--- YOUR ASSIGNMENT ---
Write out, from the entries below, exactly the lines that run between the lines holding "You are a GUI" and "Given: Share the gallery using the share icon", inclusive, and stop there.

--- MATERIAL PROVIDED ---
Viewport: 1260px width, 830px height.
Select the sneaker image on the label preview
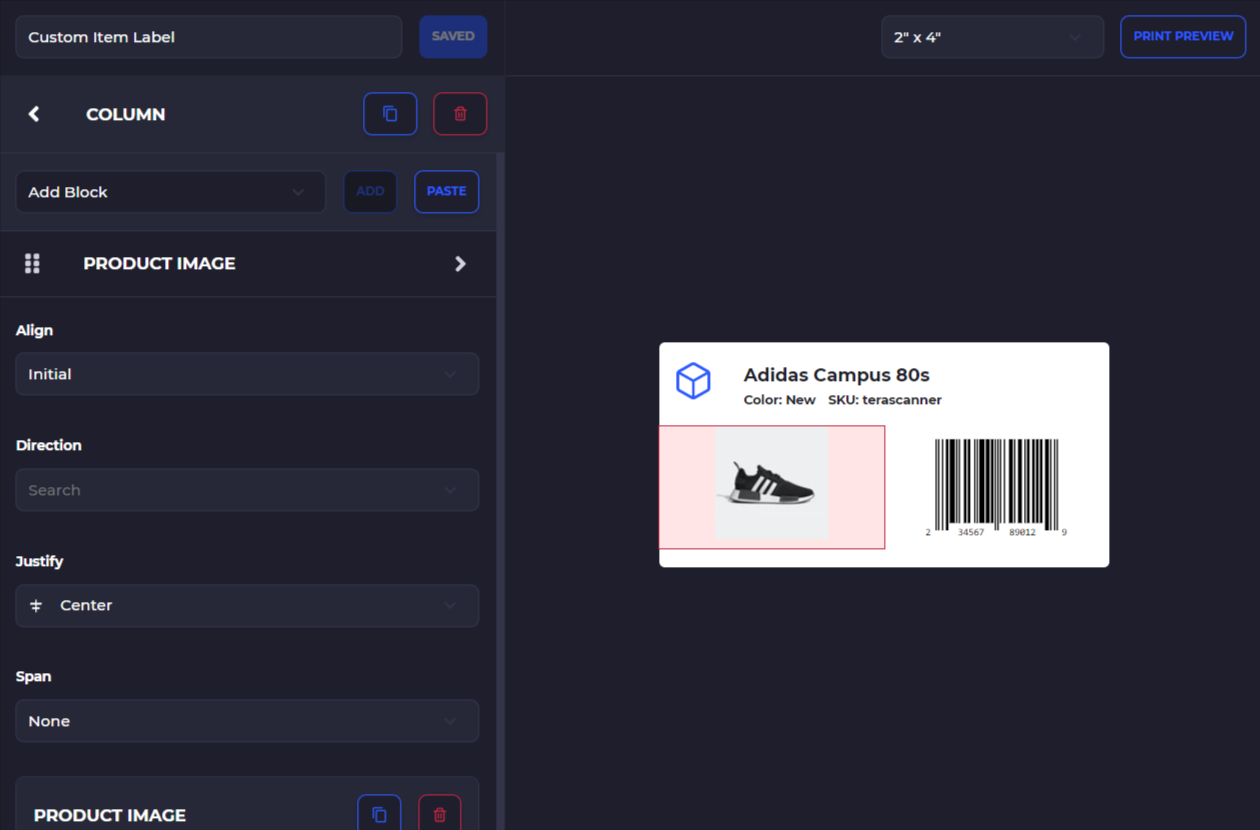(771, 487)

---

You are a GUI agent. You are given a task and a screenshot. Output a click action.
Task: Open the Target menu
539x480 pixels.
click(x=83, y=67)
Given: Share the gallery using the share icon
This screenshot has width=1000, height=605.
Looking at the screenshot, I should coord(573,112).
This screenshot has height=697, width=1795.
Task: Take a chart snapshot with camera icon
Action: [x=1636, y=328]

--

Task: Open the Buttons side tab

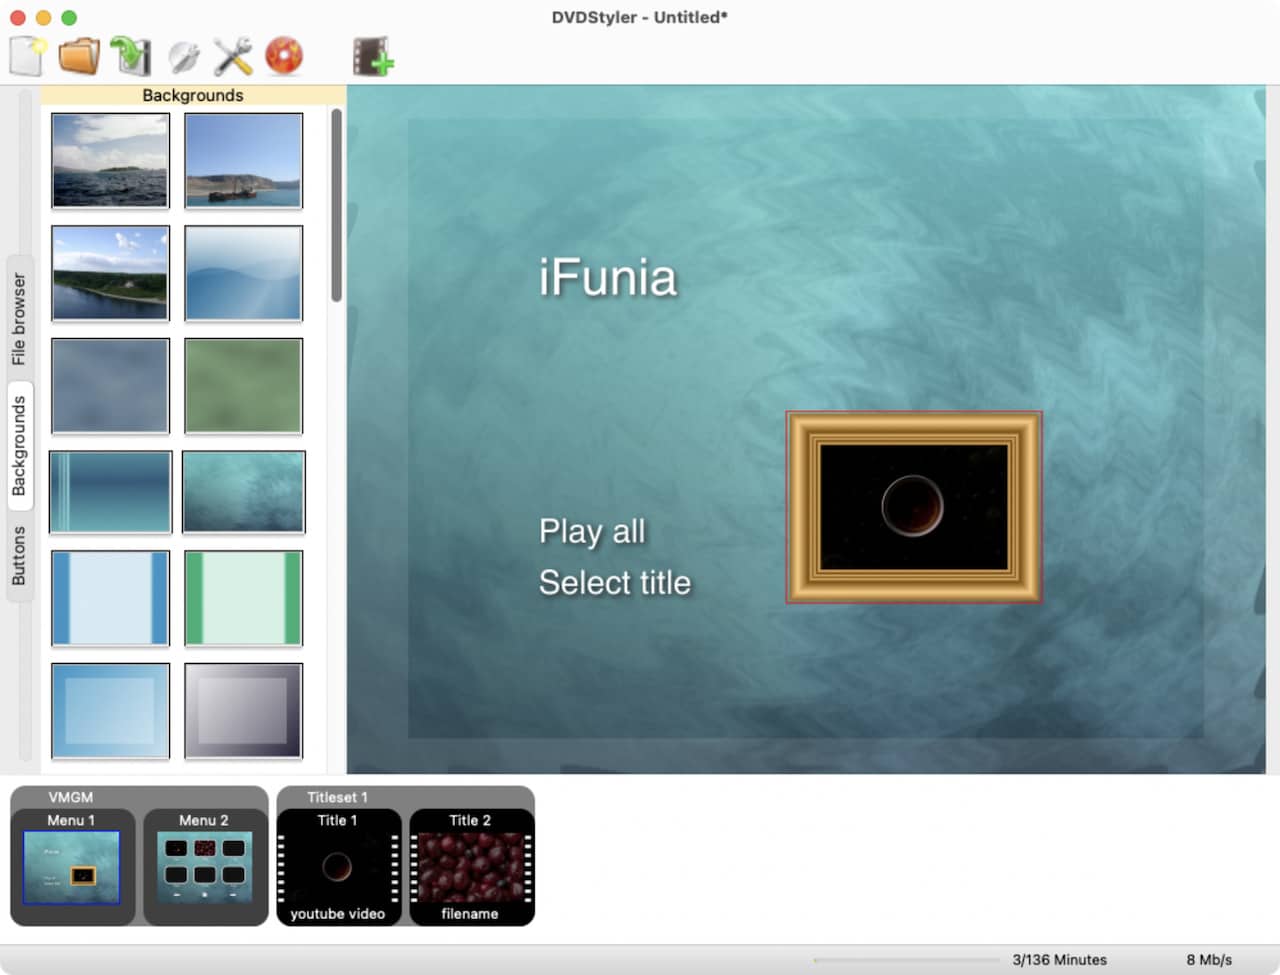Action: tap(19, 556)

--- ANSWER BOX ---
You are a GUI agent. You are given a task and a screenshot. Output a click action.
Task: Open the Target menu
539x480 pixels.
click(x=83, y=67)
Given: Share the gallery using the share icon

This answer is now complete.